Exercise aim - Which of the lines below contain the string "dropdown"? Pick out and copy each one, treating uppercase and lowercase as different.

Listed entries -
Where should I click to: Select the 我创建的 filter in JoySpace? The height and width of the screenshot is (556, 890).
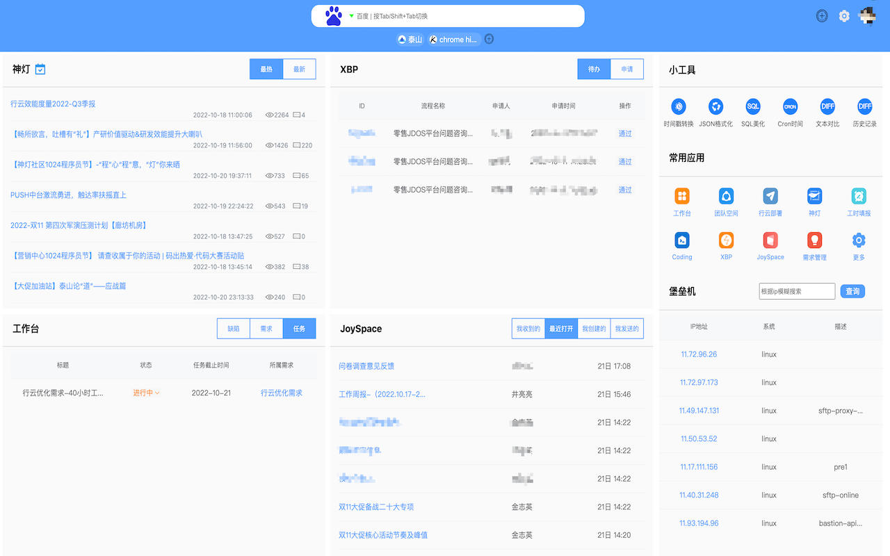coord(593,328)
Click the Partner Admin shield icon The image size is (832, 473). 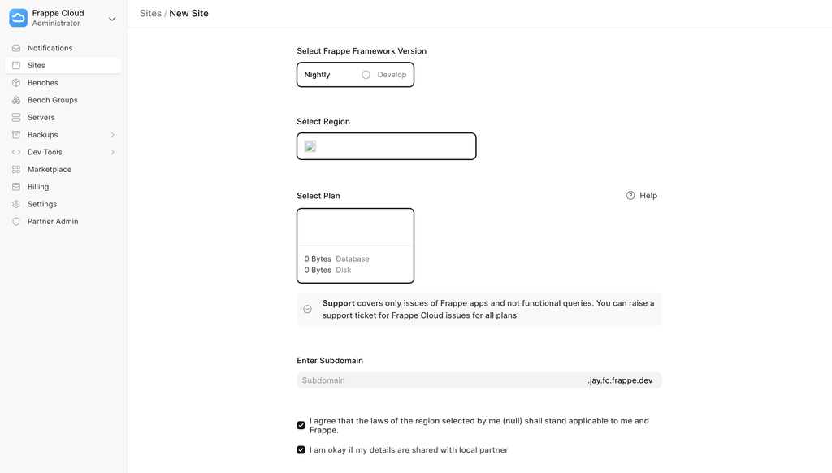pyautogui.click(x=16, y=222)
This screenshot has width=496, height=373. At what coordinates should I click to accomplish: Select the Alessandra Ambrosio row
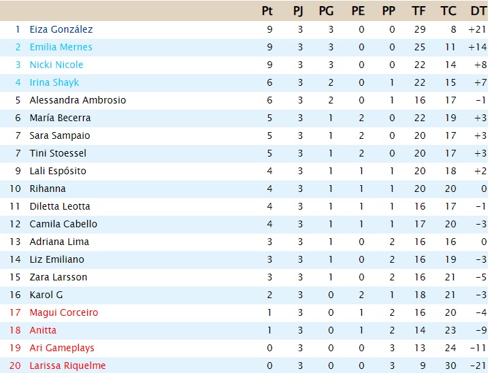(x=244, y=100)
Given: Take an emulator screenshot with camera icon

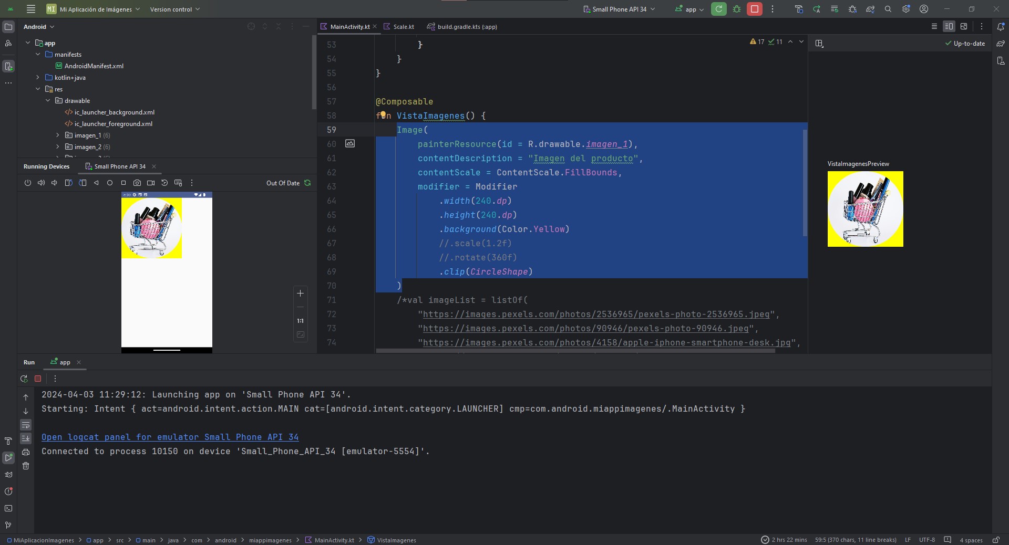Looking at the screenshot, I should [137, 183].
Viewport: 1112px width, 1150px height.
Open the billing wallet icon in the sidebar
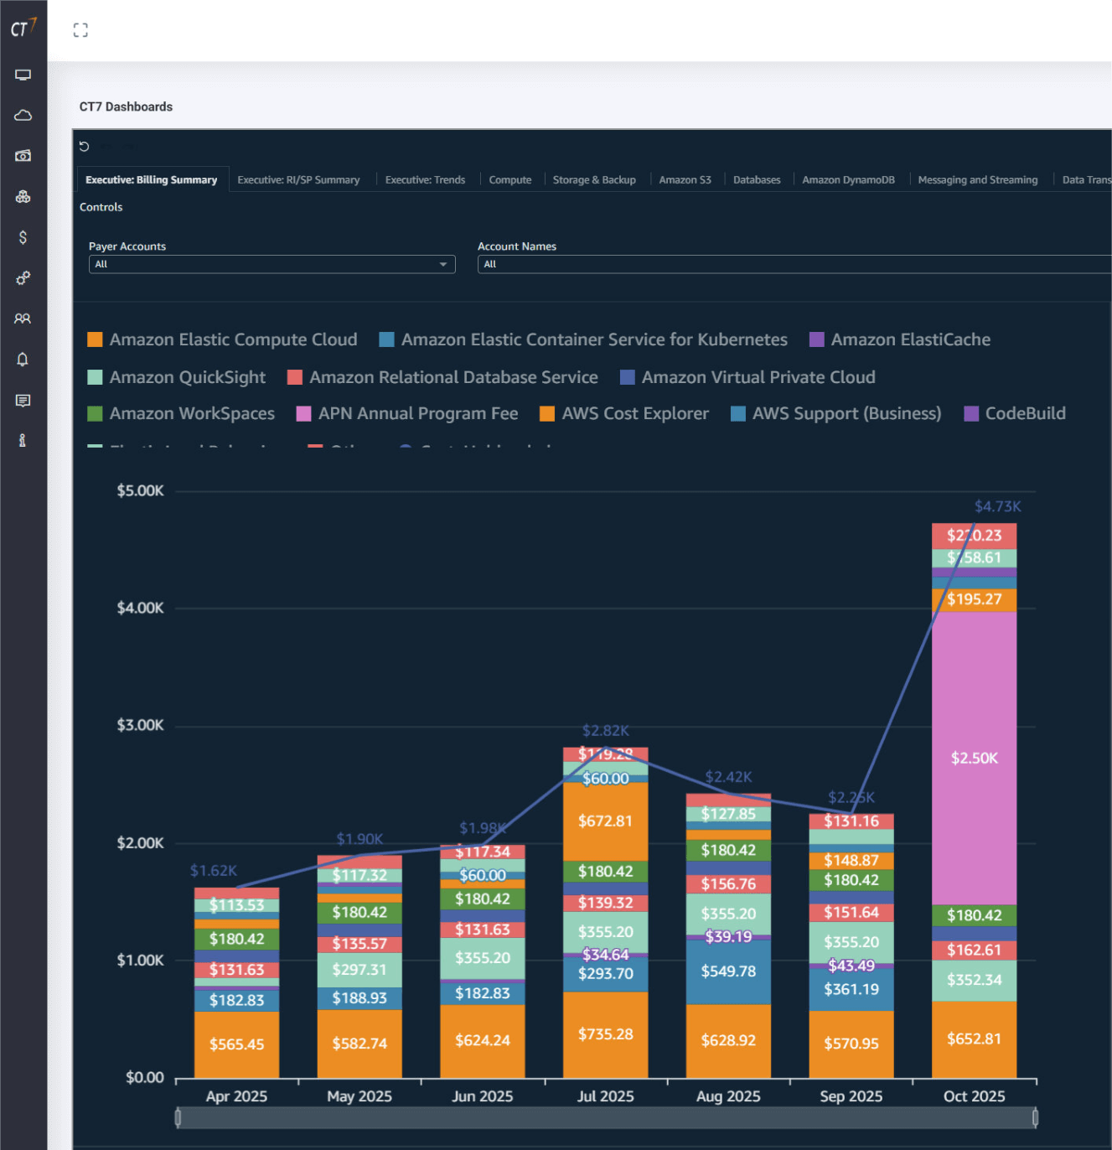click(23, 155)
==
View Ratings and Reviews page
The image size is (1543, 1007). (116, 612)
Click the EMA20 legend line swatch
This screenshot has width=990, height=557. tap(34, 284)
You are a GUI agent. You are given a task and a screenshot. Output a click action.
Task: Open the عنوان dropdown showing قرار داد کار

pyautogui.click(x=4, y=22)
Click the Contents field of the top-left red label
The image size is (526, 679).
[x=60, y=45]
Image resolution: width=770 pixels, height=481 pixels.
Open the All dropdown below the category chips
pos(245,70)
...
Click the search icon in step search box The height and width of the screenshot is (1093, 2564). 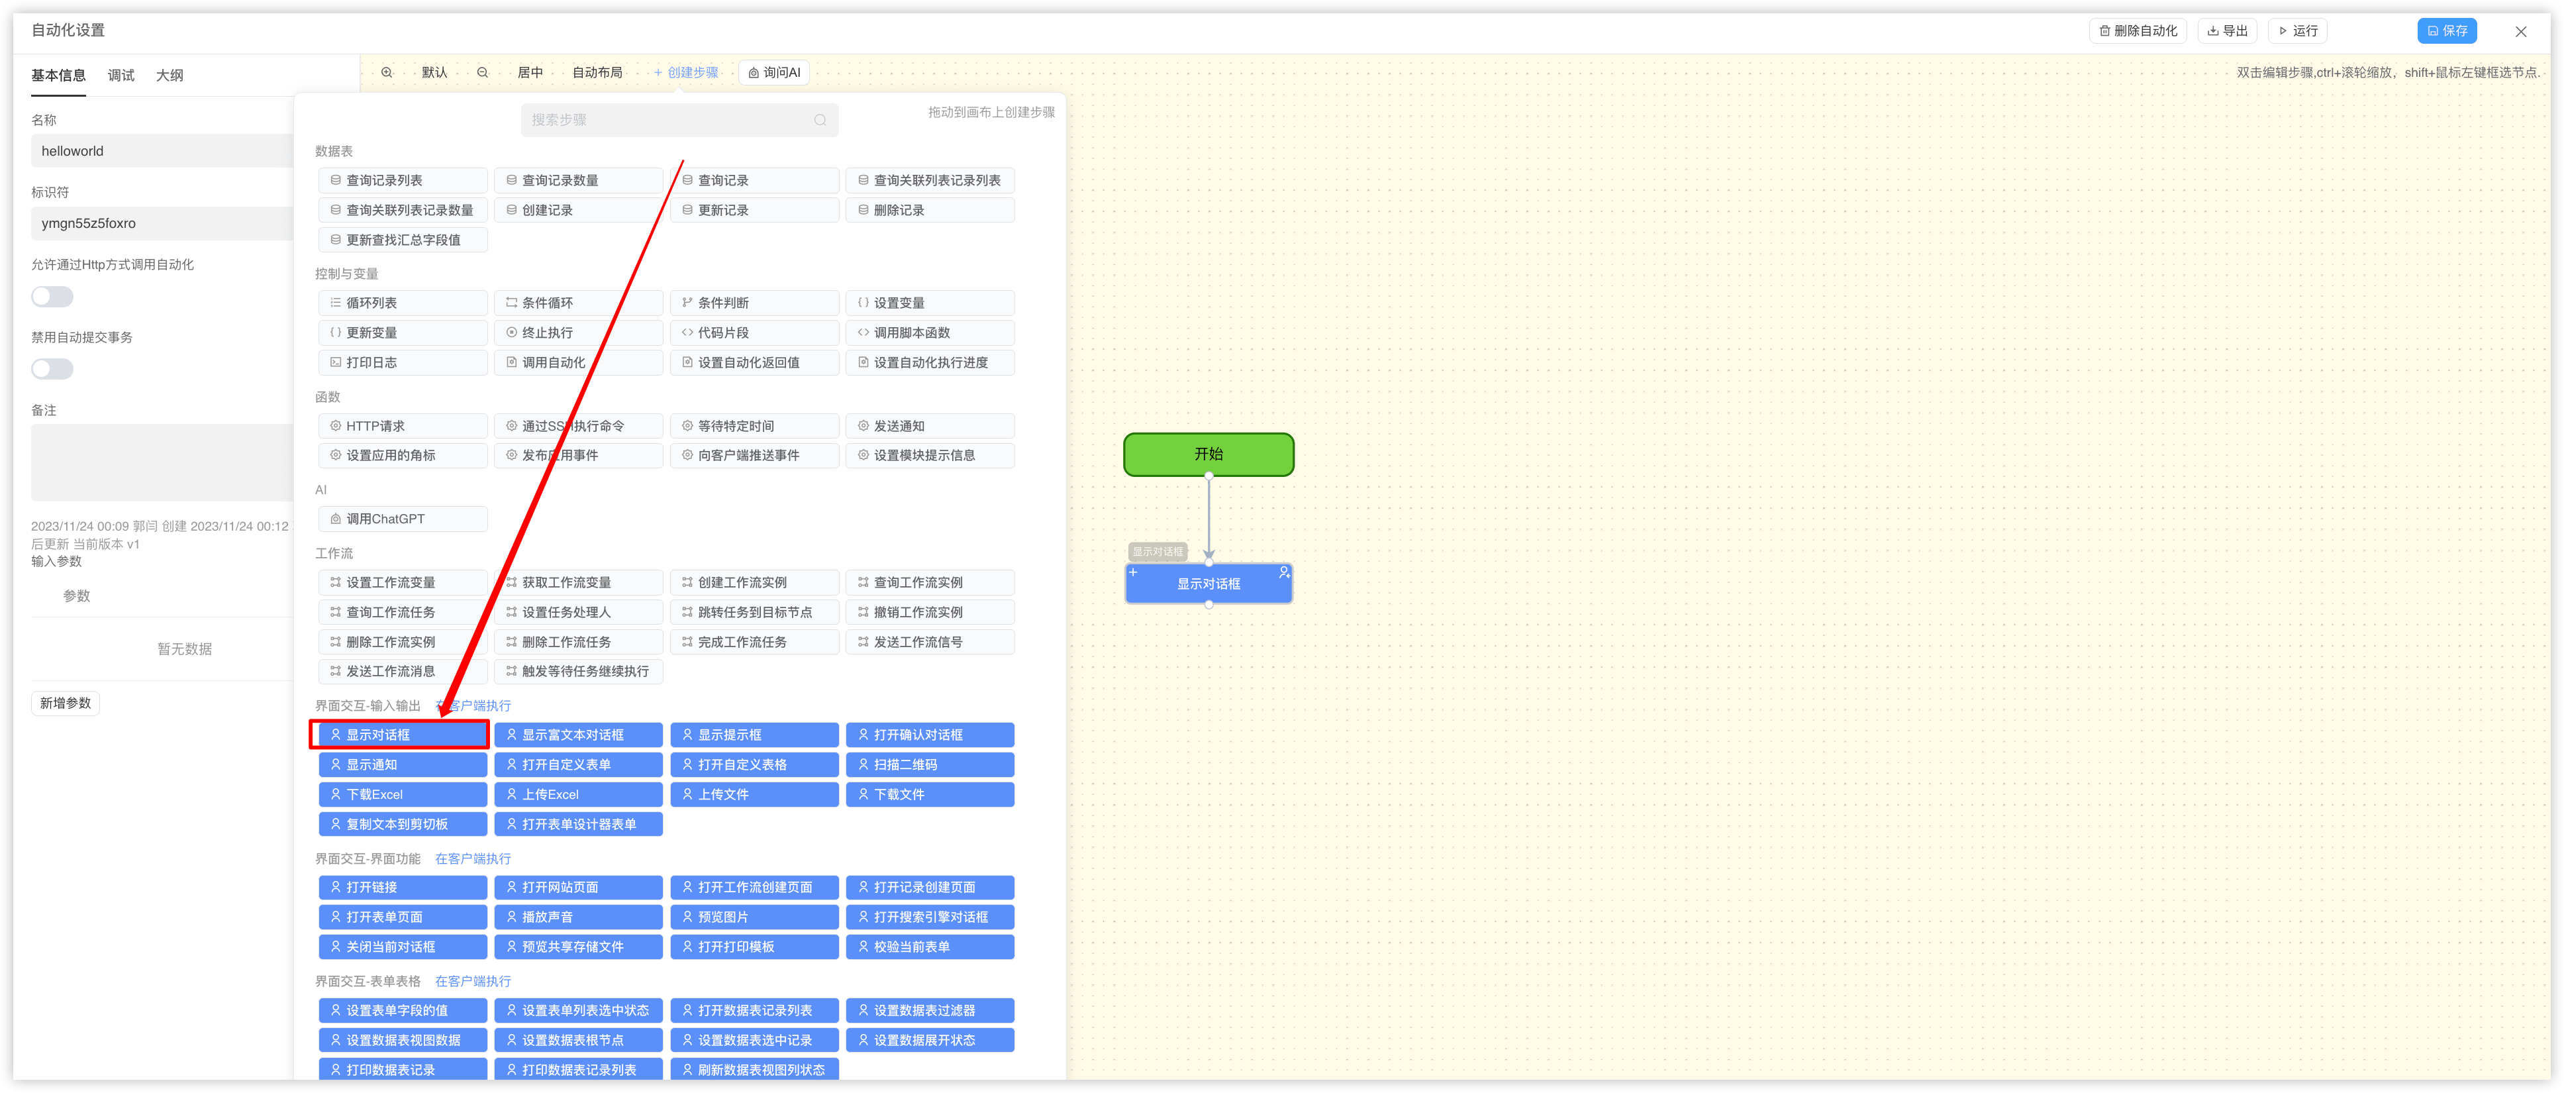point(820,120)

Full solution -
Task: Open the عنوان dropdown showing قرار داد کار
Open the All dropdown below the category chips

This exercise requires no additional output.